Records to process START

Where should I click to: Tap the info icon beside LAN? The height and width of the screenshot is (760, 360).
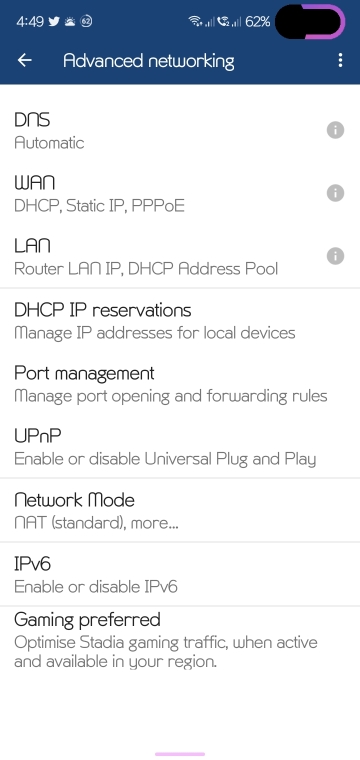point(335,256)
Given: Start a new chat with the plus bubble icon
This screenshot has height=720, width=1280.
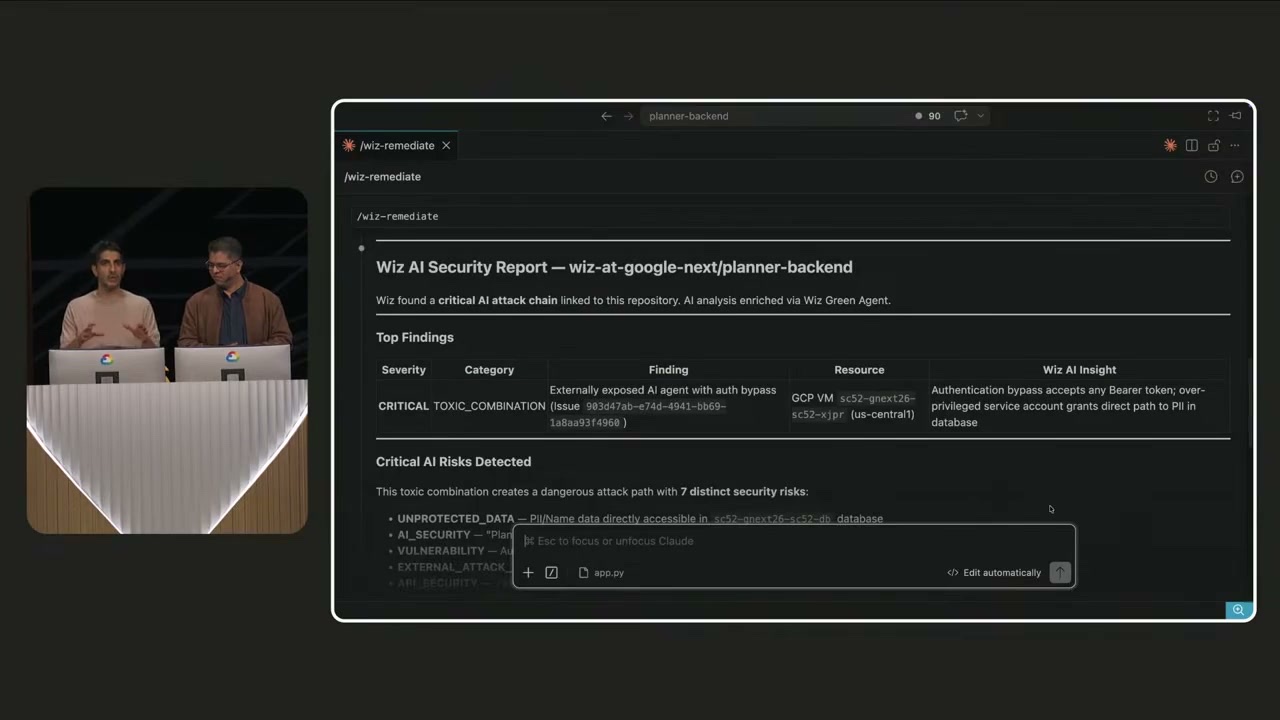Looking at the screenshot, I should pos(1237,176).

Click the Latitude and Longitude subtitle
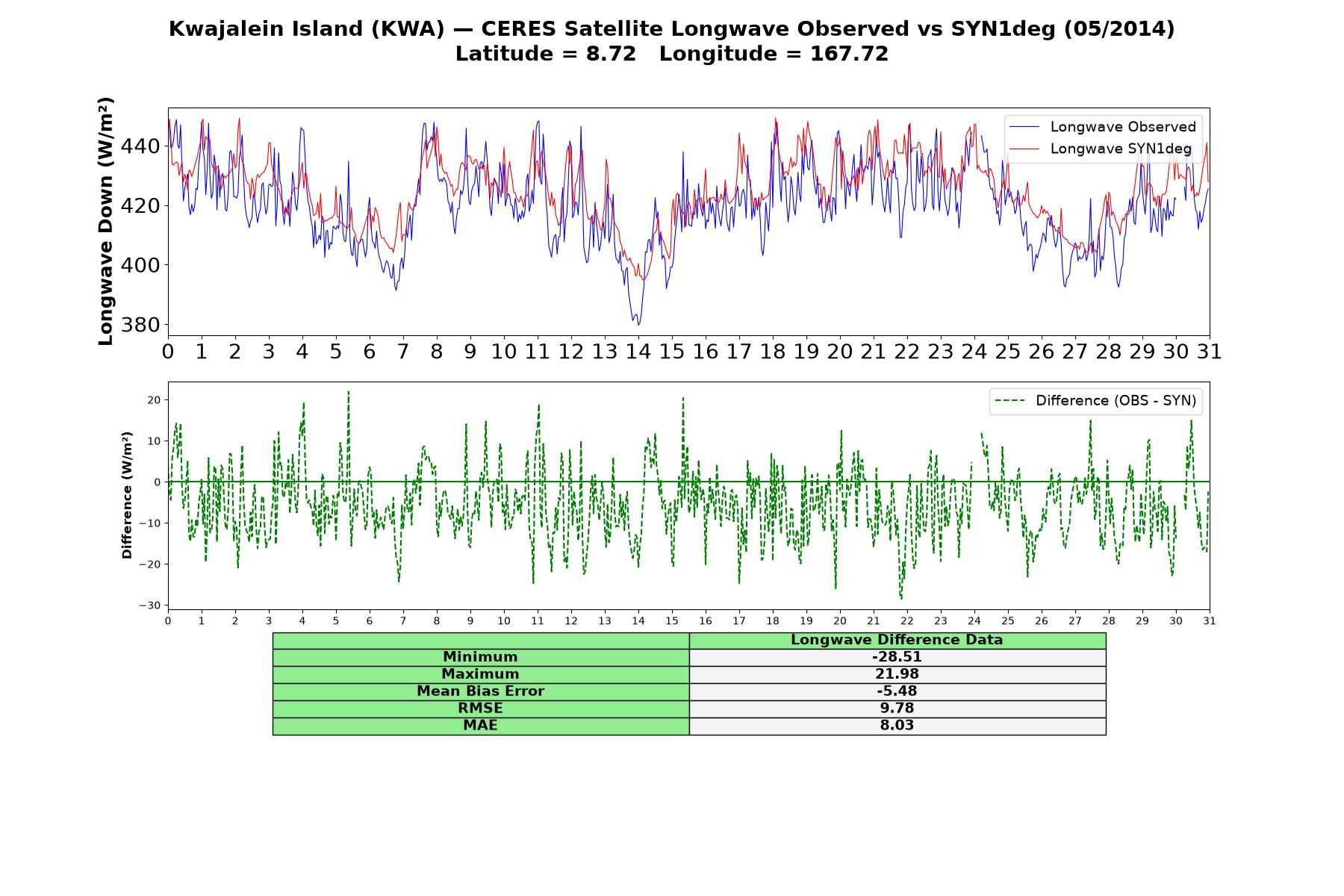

Records to process END
Records to process START

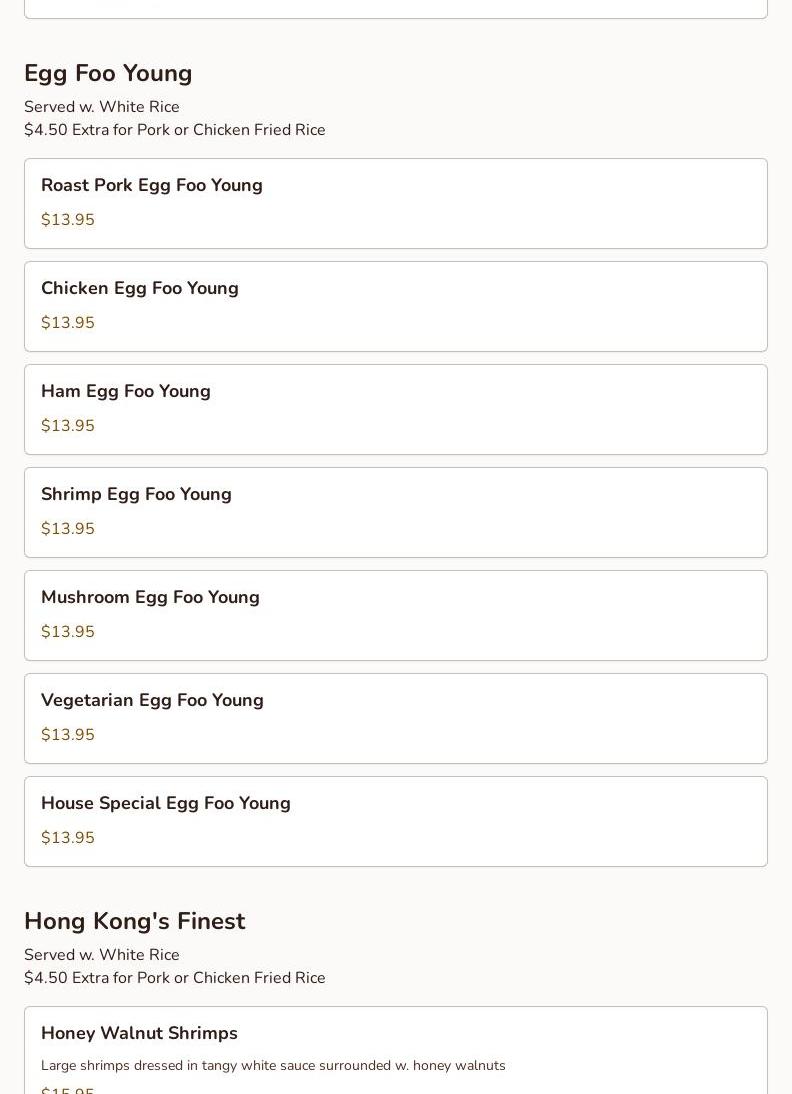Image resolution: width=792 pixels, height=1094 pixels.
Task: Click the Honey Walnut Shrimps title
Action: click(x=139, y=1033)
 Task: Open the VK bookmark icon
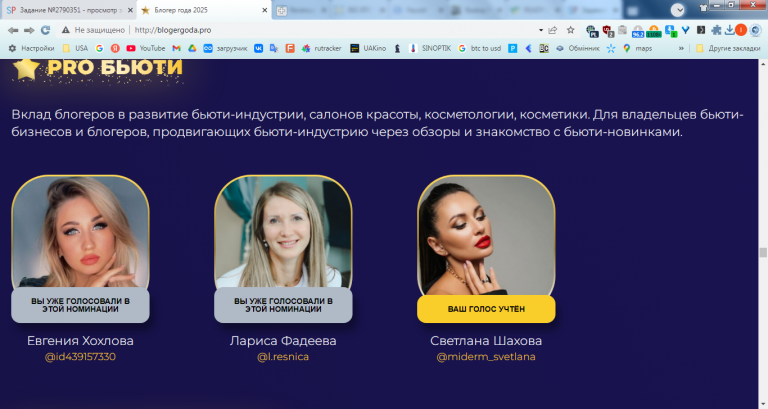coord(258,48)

Records to process END

Set down again, exactly, every line above from the one with "This screenshot has height=720, width=1280." down to the one with "Click the Latitude and Longitude subtitle", both ends included. No pictures, and nothing else.

Solution for this problem
This screenshot has height=720, width=1280.
Looking at the screenshot, I should pos(1237,176).

Click the Latitude and Longitude subtitle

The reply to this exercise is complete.